TEXTO FUENTE:
○ ○ ○ ○ ○

Poco después de la desmovilización de las Auc en el Catatumbo, con Mancuso a la cabeza, la gente comenzó a angustiarse, pues “grupos de desmovilizados acompañados de la fuerza pública estaban desenterrando cuerpos de fosas comunes en el Catatumbo” y arrojándolos al río, aseguró Wilfredo Cañizares, director de la Fundación Progresar. Una sospechosa historia que ya se había dado en Tierralta, Córdoba, según supo una fuente oficial. La oscura alianza entre ‘paras’ y militares fue igualmente documentada en los ríos de San Albertico y Nare, hechos que se espera sean esclarecidos por la JEP y la Comisión de la Verdad.
El dolor por esta práctica de desaparecer gente en los ríos, está vivo. A corte de hoy siguen arrojando cuerpos a los afluentes. En la base de datos Ríos de vida y muerte, hay registro de 12 ríos que han presentado casos en los últimos años, en cuyas orillas delinquen, sobre todo, grupos armados al servicio del narcotráfico y bandas criminales provenientes del paramilitarismo.
Los caudales de grandes arterias fluviales como los ríos Patía, Magdalena, Guamuez y Putumayo tocan puerto en las inmensidades del océano o en las vastas espesuras de la selva, reduciendo visiblemente las oportunidades de búsqueda.
En la guerra, decisiones desde dónde instalar un campamento militar hasta qué pueblo amedrentar tienen por lo general una razón estratégica atada al territorio. Estando Colombia en el ránking de los países más biodiversos y con más riquezas hídricas del mundo, no resultaría extraño pensar que los actores del conflicto armado han sabido aprovecharlo, o al menos, eso sugiere la base de datos Ríos de vida y muerte.
En la mente criminal, el hecho inhumano de utilizar un río para desaparecer un cuerpo es una decisión táctica, ya sea para camuflar evidencia, infundir terror o impartir castigo, pero las historias de al menos 15 ríos colombianos van mucho más allá.

○ ○ ○ ○ ○

DATOS PROPORCIONADOS:
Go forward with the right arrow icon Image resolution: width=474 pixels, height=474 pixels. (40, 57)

○ ○ ○ ○ ○

TAREAS POR REALIZAR:
a. Transcribe del texto sobre los ríos de Colombia el fragmento que empieza con "Poco después de" y sigue hasta "de la Verdad.".
b. Según el texto sobre los ríos de Colombia, ¿quién es el director de la Fundación Progresar?
c. Prosigue el texto sobre los ríos de Colombia a partir de su última oración.

CONJUNTO DE RESPUESTAS:
a.
Poco después de la desmovilización de las Auc en el Catatumbo, con Mancuso a la cabeza, la gente comenzó a angustiarse, pues “grupos de desmovilizados acompañados de la fuerza pública estaban desenterrando cuerpos de fosas comunes en el Catatumbo” y arrojándolos al río, aseguró Wilfredo Cañizares, director de la Fundación Progresar. Una sospechosa historia que ya se había dado en Tierralta, Córdoba, según supo una fuente oficial. La oscura alianza entre ‘paras’ y militares fue igualmente documentada en los ríos de San Albertico y Nare, hechos que se espera sean esclarecidos por la JEP y la Comisión de la Verdad.

b. Wilfredo Cañizares.

c.
La fuerza de las corrientes de los ríos Carare, en Santander, y Muco, en el Meta, por ejemplo, es tan fuerte que lo que caiga en esas aguas se pierde de vista en cuestión de segundos, haciendo la búsqueda muy difícil. En la desviación del Carare hacia Antioquia, en un punto específico del río, hay un remolino que aprovecharon los paramilitares del Bcb para desaparecer las partes de los cuerpos que picaban, afirmó uno de ellos.
La explotación de las condiciones naturales de estas fuentes hídricas también se vio en los Llanos. En temporada seca los ‘paras’ descuartizaban a sus víctimas y las enterraban en el lecho del río Arauca, según contaron varios desmovilizados, mientras el nivel del agua se mantenía bajo. En invierno el nivel sube y resulta imposible identificar los lugares de los entierros.
A cientos de kilómetros, en la región Andina, grupos armados que delinquían en la frontera entre Cundinamarca y Tolima aprovechaban los 146 metros de altura que tiene el puente natural de Pandi para tirar los cuerpos al río Sumapaz. Una práctica antigua, pues en la época de la Violencia, en los años cincuenta, en ese mismo punto arrojaron muchos cuerpos al lecho del río.
En el departamento del Chocó llueve tanto que la tierra permanece húmeda, dificultando así el enterramiento de cadáveres. Por eso fue más sencillo para los perpetradores arrojar los cuerpos al río Atrato, confiando que se perdieran en la selva chocoana, que dejarlos a medio enterrar.
Y ni qué hablar de los ríos cuya fauna ha sido un medio para atemorizar. Tal como ocurrió en Sudáfrica, que arrojaron un cuerpo sin vida a un río infestado de cocodrilos, en Colombia Guillermo Cristancho, alias ‘Camilo Morantes’, uno de los ex jefes paramilitares más sanguinarios que han existido en la historia del país, tenía la fama de usar un tipo de caimán que nada en la quebrada Musanga para desaparecer a sus víctimas. Hasta el momento, no se han confirmado estos rumores y parece que alias ‘Morantes’, quien asesinaba por placer cuando se drogaba, solo usaba a los animales para amenazar a sus secuestrados, según declararon varios exparamilitares.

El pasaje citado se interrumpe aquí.